Like they've done previously, local animal advocates encouraged drivers to avoid shopping at pet stores like Puppy Town, which they say purchase dogs from puppy mills.

But some advocates fear with the new solicitation ordinance set to begin Monday, their days of peaceful protest, could be numbered.

"We have issues with the ordinance because it says nobody is supposed to be protesting on roadways or sidewalks which is basically against the first amendment," said Hansen.

But that isn't quite the case, showing that while the ordinance is coming, many people may not fully understand it.
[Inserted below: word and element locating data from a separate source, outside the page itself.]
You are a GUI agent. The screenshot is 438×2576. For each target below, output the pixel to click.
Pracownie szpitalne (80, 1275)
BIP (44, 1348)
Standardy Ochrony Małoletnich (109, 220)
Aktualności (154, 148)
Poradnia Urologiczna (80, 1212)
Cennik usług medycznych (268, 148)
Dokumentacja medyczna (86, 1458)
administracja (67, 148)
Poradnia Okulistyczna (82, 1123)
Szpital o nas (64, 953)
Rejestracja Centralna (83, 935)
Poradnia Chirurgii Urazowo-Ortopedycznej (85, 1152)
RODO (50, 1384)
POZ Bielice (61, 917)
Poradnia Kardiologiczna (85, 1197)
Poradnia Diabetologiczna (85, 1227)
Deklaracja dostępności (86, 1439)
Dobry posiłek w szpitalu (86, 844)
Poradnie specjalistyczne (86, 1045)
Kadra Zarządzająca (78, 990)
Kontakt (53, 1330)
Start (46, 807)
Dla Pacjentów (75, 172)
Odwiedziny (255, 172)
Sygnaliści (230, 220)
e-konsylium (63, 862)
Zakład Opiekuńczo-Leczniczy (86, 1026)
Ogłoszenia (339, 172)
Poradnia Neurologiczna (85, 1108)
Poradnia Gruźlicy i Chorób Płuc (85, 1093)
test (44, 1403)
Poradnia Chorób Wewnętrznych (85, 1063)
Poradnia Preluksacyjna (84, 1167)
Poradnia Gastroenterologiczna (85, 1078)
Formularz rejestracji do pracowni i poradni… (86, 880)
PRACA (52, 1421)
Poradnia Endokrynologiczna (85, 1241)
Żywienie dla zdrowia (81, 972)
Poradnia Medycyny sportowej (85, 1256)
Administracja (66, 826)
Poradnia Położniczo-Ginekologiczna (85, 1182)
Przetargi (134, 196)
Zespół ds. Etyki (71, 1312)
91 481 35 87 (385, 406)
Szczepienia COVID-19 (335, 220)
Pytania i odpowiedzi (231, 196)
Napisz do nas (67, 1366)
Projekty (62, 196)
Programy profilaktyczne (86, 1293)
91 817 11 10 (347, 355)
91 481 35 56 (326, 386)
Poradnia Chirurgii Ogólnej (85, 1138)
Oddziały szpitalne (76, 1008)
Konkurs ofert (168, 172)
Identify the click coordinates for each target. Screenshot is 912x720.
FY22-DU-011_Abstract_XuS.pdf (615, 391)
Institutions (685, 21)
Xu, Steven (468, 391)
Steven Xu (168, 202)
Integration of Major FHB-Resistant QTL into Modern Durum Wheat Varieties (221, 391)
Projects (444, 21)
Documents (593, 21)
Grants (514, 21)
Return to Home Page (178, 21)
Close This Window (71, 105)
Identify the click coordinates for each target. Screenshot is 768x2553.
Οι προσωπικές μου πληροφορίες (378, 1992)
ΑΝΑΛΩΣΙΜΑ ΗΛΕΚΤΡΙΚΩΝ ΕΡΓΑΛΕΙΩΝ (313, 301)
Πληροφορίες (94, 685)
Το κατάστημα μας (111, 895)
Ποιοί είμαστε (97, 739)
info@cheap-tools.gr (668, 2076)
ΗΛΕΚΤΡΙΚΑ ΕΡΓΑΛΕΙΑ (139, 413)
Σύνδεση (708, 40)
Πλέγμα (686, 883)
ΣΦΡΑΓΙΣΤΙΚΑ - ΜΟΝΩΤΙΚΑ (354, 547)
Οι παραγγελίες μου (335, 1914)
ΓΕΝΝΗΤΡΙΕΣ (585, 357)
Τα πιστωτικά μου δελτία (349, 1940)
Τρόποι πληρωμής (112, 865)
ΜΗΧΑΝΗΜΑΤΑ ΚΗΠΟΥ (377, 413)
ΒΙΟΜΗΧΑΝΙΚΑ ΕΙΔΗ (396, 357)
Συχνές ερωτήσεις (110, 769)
"It's not for when somebody is standing holding a sign in protest or expressing their freedom of saying like, 'I don't agree with abortion or I do agree with abortion,' its not in those instances," said Sarasota Police Chief Bernadette DiPino.

What protects this group of protesters is the fact that they're not hoping for any kind of transaction between themselves and motorists--something panhandlers looking for money are.

The picketers outside Puppy Town also said the ordinance did not apply to them since they told ABC7 News they were outside of city limits.

That's also incorrect, as they could be seen standing just north of the sign denoting city limits, putting them under the new law, despite not being in violation.

"I am one hundred percent confident this issue is not done," aid DiPino, "we're going to do the best that we can but I'm sure there's going to be more to this story."